7. Customer Responsibilities & Acceptable Use
Customer shall:
- (a) ensure Authorized Users comply with these Terms;
- (b) use commercially reasonable efforts to prevent unauthorized access;
- (c) not upload malicious code;
- (d) not use the Service for spam, phishing, or illegal content.
8. Intellectual Property; Feedback
All right, title, and interest in the Service and Documentation remain with Company and its licensors. Customer grants Company a worldwide, royalty-free license to use Feedback for any purpose.
9. Third-Party Services
The Service may interoperate with third-party applications ("Third-Party Services"). Company does not control and is not responsible for Third-Party Services. Use is at Customer's own risk and governed by third-party terms.
10. Confidentiality
Each party shall protect the other's Confidential Information with at least the same care it uses for its own (and no less than reasonable care) and use it only to perform obligations or exercise rights under these Terms.

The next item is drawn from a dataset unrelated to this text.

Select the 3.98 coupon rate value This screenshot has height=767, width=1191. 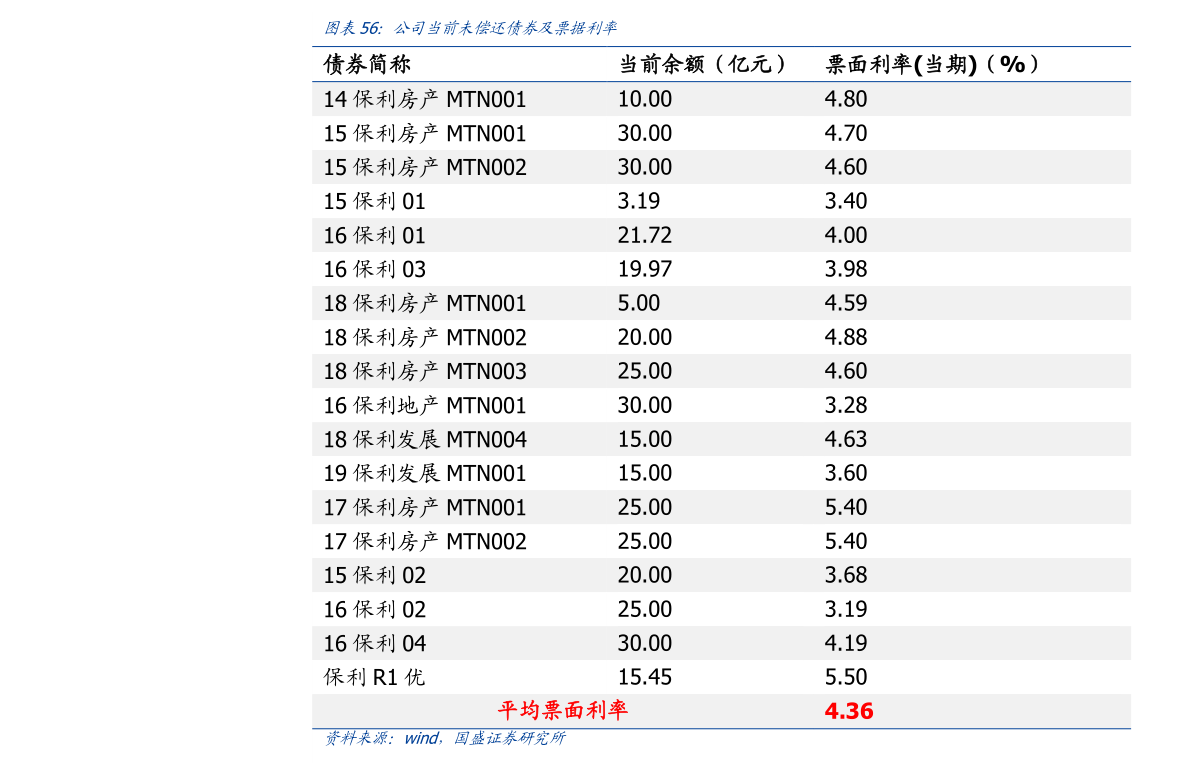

11. Data Security & Privacy
Company will implement and maintain administrative, physical, and technical safeguards as described in the Privacy Policy.
12. Warranties & Disclaimers
Company warrants that the Service will materially conform to the Documentation. EXCEPT AS EXPRESSLY PROVIDED, THE SERVICE IS PROVIDED "AS IS" AND COMPANY DISCLAIMS ALL IMPLIED WARRANTIES, INCLUDING MERCHANTABILITY, FITNESS FOR A PARTICULAR PURPOSE, AND NON-INFRINGEMENT.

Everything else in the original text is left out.